Would love to see your code using the ani library, perhaps we can use it as an example. Creating some nice examples of how to use the animation library is one of the main reasons it isn’t yet under the spotlight. Looks like you can help us get it there! :smiley:

blinkani.h is no longer in the library, right?

Yeah, the BlinksAni library is not in the current API. Do you think it is something you would use? For our current games, our animations are typically so custom that the model didn’t seem to help much. I am curious to see some examples of using this kind of a model to make games in a more event driven manner (i.e. something happens and then you call fadeTo(GREEN, 500) and the display manage simply takes care of fading the color from your current color to green…)

If you had started using it or extending it, I’d love your thoughts. Sometimes I love the experience of writing mathy animations and other times I would just love a function to call to express the animation I can picture in my head.

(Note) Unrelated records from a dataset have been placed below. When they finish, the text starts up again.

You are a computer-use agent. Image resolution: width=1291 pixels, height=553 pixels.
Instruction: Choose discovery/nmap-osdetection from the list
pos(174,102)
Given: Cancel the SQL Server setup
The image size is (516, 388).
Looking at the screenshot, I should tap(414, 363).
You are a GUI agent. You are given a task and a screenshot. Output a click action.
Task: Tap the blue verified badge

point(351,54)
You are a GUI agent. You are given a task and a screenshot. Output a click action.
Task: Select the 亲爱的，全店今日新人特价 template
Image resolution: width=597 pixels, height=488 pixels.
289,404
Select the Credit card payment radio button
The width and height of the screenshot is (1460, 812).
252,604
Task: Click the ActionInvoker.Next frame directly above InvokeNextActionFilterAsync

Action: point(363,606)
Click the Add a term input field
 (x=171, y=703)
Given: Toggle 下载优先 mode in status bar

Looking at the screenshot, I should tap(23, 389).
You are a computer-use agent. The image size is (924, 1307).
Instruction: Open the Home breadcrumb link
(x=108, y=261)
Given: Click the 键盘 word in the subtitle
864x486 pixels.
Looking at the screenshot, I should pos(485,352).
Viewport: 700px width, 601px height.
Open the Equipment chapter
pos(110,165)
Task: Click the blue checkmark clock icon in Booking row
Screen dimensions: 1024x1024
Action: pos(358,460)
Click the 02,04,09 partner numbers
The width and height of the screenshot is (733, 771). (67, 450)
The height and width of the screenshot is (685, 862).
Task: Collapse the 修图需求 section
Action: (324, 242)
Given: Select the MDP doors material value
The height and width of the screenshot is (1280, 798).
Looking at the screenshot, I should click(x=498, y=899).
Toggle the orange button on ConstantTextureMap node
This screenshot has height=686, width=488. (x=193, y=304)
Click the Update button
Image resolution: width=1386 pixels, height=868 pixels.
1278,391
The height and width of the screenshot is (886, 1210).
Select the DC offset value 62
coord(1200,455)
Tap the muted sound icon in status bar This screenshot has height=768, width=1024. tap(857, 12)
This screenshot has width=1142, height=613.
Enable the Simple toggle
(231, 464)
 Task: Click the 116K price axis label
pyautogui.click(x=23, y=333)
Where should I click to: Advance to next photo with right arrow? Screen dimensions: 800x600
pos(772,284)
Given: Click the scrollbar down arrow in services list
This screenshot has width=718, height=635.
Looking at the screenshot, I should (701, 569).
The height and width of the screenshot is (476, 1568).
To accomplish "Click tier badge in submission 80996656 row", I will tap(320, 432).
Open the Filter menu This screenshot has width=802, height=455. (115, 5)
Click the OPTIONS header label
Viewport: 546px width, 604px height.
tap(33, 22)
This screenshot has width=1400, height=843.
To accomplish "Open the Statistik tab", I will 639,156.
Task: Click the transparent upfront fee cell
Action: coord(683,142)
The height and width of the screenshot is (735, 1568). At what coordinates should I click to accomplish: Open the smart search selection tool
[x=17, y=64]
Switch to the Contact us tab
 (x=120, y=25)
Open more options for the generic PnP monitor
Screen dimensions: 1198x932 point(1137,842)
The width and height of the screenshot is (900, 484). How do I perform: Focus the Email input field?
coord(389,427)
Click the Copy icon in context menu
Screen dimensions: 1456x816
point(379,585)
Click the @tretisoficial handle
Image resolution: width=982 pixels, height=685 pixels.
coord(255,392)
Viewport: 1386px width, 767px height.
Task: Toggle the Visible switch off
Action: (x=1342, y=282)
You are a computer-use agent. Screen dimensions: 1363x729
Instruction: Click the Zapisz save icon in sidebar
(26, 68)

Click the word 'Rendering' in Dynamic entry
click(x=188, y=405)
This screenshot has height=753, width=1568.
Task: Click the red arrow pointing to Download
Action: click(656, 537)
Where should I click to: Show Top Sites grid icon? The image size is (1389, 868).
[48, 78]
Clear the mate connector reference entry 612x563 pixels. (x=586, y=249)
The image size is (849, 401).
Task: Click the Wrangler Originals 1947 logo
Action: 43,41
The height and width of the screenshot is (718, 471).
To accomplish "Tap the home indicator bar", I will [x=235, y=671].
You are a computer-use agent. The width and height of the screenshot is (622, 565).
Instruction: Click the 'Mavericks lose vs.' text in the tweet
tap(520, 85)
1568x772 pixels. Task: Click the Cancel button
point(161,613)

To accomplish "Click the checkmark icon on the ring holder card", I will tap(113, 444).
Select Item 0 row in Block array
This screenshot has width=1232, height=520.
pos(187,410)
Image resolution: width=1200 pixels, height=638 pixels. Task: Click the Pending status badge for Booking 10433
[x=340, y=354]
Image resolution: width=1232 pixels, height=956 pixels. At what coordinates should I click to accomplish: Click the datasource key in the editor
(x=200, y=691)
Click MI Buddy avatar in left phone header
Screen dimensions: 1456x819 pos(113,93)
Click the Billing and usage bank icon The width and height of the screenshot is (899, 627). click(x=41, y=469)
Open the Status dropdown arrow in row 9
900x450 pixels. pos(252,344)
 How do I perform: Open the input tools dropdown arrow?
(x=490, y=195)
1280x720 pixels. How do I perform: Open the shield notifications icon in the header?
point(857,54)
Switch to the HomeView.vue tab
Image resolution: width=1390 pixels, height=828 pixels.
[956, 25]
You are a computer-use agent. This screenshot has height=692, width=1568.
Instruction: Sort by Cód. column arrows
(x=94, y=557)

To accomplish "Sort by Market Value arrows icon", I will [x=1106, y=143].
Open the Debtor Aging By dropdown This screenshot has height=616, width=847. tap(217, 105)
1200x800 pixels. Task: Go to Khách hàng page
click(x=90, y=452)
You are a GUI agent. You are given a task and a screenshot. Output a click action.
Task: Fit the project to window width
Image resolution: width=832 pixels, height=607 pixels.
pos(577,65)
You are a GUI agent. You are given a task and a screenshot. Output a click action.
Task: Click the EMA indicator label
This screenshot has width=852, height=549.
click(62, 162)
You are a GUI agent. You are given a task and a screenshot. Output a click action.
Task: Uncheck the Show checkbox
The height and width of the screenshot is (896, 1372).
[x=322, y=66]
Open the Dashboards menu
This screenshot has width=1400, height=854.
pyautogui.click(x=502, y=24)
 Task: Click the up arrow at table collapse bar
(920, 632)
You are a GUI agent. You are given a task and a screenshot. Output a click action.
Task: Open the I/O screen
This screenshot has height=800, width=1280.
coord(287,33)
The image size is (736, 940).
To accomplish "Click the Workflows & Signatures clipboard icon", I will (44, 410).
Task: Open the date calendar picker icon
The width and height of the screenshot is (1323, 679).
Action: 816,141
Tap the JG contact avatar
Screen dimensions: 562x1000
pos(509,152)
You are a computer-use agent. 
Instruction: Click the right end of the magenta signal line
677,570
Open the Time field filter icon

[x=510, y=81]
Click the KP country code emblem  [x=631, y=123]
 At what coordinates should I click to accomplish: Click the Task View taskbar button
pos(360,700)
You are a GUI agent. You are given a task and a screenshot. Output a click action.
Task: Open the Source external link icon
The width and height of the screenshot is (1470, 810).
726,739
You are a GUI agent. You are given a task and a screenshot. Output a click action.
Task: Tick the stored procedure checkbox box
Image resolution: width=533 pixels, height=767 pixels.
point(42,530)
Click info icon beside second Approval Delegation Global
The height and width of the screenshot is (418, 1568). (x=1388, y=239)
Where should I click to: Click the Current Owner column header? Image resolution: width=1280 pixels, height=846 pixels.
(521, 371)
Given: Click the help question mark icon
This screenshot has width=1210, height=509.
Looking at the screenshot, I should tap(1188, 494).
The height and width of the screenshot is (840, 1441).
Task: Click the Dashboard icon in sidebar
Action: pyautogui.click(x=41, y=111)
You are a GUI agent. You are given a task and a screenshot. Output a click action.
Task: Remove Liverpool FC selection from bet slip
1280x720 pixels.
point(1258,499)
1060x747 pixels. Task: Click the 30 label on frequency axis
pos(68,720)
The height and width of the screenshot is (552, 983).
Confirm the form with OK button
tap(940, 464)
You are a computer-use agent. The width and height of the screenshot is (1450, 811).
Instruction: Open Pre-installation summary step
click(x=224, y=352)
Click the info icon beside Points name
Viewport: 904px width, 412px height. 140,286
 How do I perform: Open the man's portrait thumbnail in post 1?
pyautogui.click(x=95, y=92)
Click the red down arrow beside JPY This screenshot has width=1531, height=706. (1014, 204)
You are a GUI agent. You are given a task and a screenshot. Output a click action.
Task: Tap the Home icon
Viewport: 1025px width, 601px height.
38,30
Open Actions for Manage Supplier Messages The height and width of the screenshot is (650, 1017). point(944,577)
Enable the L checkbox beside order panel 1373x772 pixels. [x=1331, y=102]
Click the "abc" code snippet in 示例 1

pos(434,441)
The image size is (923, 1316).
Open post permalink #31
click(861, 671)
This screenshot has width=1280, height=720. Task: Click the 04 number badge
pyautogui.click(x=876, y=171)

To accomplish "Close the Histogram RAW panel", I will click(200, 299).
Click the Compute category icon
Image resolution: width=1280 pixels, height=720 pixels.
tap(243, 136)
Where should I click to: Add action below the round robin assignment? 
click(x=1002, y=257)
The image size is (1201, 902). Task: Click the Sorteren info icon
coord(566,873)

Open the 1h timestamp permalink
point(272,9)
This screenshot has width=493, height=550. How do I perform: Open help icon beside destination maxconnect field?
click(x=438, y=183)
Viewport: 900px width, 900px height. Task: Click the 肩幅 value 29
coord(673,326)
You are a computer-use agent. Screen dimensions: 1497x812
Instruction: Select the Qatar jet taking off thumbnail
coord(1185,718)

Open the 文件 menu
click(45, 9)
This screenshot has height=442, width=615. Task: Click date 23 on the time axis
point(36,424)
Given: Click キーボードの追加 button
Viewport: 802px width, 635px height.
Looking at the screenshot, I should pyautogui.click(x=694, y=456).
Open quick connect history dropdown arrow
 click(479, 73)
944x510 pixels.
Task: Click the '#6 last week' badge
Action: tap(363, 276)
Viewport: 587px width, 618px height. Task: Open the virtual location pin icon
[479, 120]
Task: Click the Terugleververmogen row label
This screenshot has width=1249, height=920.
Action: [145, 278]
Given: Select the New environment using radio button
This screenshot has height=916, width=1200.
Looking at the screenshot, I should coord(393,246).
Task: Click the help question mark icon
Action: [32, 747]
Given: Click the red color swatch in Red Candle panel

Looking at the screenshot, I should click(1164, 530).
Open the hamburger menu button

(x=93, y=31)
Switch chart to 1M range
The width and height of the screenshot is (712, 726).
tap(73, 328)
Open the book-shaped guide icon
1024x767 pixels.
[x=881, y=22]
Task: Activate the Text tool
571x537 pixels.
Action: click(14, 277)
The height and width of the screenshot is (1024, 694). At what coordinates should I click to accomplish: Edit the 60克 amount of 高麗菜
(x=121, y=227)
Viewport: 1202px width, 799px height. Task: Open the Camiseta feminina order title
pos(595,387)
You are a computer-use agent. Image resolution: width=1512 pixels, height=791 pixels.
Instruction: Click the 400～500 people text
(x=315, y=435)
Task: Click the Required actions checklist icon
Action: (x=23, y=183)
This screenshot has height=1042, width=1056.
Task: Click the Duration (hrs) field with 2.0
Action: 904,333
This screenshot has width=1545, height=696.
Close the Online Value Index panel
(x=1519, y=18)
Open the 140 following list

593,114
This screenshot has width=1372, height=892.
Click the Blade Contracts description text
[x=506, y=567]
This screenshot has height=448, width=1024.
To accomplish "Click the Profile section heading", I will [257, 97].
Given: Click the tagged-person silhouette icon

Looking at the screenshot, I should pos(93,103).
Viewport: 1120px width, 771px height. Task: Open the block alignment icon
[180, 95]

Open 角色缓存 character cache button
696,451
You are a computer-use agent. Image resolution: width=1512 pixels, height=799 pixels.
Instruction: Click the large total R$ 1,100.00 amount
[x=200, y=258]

I would also be interested in using an animation library / manager of some kind. For my games projects, I almost always “design” the gameplay first, and “juice” the game in a later phase. But knowing how I will be juicing it definitely dictates some development decisions, so it’s good to have a sense of what the juice code will look like, and where it will impact the gameplay code. Having a library for this is super handy, even if, in the end, you want to do custom stuff not supported by the library, at least you have a framework in place.